All the back-and-forth politics stirred a war of words between political opponents. The political group Rights & Democracy responded to comments by Rep. Heidi Scheuermann, R-Stowe.

Rep. Mari Cordes, D-Lincoln, expressed her frustration with fellow lawmakers on Twitter for failing to pass the two priority pieces of legislation.

“While I have respect for @MitziJohnsonVT for holding strong, I’m not interested in playing games with people’s lives. No one’s a winner with no paid family leave, not minimum wage. The House voted to adjourn the House to reconvene January 7th, 2020,” she wrote.

Michael Bielawski is a reporter for True North Reports. Send him news tips at bielawski82@yahoo.com and follow him on Twitter @TrueNorthMikeB.

Image courtesy of Michael Bielawski/TNR

5 thoughts on “Paid leave and minimum wage bills die as House adjourns for the year

  1. Another legislative session of pipe dreams……does anyone in the Capitol even realize our population is under a million people and sadly getting smaller every day. There is no way they could ever implement these stupid ideas……….what a waste of time and money even discussing such fool hardy ideas.

  2. Rights and democracy……an astro turf “organization” of organizers if their ever was one, founded in 2015 with Chicago transplants.

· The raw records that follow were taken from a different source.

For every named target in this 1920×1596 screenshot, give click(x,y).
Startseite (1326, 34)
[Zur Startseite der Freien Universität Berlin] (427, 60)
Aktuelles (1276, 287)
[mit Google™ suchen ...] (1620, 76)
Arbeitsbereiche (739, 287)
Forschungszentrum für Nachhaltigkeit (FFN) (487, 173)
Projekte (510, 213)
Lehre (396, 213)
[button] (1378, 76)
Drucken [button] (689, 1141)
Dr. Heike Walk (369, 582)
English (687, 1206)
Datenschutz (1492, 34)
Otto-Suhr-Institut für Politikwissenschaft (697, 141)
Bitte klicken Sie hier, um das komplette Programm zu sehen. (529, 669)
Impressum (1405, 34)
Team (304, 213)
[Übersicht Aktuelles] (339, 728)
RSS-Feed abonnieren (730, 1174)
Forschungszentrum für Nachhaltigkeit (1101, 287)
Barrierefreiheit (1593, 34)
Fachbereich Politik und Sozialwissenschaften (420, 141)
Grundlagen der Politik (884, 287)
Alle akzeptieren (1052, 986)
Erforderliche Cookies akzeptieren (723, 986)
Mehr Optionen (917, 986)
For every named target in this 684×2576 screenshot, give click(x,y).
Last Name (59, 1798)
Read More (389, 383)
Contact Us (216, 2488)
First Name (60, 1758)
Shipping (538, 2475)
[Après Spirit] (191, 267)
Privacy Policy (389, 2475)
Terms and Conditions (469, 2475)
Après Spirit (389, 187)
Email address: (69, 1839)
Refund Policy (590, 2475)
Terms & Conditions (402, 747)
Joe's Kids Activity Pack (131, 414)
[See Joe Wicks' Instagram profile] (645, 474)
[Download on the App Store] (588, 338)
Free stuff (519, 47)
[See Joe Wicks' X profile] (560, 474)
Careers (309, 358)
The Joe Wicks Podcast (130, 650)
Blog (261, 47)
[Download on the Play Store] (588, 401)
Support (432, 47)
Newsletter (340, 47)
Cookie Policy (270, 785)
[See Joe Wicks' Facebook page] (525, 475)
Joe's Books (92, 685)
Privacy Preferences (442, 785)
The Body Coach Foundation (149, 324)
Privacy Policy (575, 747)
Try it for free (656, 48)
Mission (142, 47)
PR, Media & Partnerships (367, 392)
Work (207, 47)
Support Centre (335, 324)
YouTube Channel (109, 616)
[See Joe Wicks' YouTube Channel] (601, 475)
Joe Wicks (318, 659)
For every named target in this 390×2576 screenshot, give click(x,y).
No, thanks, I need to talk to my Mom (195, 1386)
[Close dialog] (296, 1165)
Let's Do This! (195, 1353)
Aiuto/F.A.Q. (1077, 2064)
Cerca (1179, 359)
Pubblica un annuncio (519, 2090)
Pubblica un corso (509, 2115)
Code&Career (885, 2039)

    Sadly affordability will never be answered. It looks good, higher minimum wage and paid leave, but neither answer the desperate need to get Vermont affordable. The increase in fees, taxes and Vermont inflation caused by cronyism, monopolies and over regulation will quickly surpass the new increase.

    That is why despite having one of the highest minimum wages in the world for decades, people in our stat constantly, needlessly struggle.

  3. Paid leave and paid minimum wage are gone.

    Dem/Progs are crying, displaying common sense, or afraid of voter backlash?

    Just more pickpocket bills, i.e., taking from the pockets of already-struggling, hardworking Joe and Jane Worker and giving it to the work-challenged, poorly skilled, never-do-well, shirkers.

    Another inefficiency added to the moribund VT PRIVATE economy?

    Dem/Prog politicians do not care, as long as they would get the votes forever.

    Who is PAYING and who is GETTING?

    The same with with your electric or telephone bill.

    A surcharge here and a surcharge there and soon we are talking about real money out of your pocket into someone else’s pocket.

    For example, whatever efficiency program the state government sets up, any savings will be taken away from your pocket (in the name of a good cause) by means of increased electric rates, plus increases in taxes, fees and surcharges, plus increased prices of goods and services, as businesses try to recoup THEIR cost increases.

    That money will be used to pay for setting up additional government programs and/or expand existing programs, all in the name of a good cause.

    Any increases in overall productivity of the PRIVATE economy would mitigate SOME of the increases in the prices of goods and services.

    Let us hope the government will allows us to keep enough money to make the INVESTMENTS to actually achieve these increases in productivity.

    If not, we will have a growing government, a near zero, real growth economy or worse, people leaving, and down the tube we go.

    Gee, I almost thought this was rocket science, until I realized it was just Economics 101.
    http://www.windtaskforce.org/profiles/blogs/deep-water-floating-offshore-wind-turbines-in-

  4. How much does Zuckerman pay his employees? Is he planning on voluntarily paying them much more than the current minimum wage?

  5. “No one’s a winner with no paid family leave, not minimum wage.” I guess taxpayers and small business owners don’t count?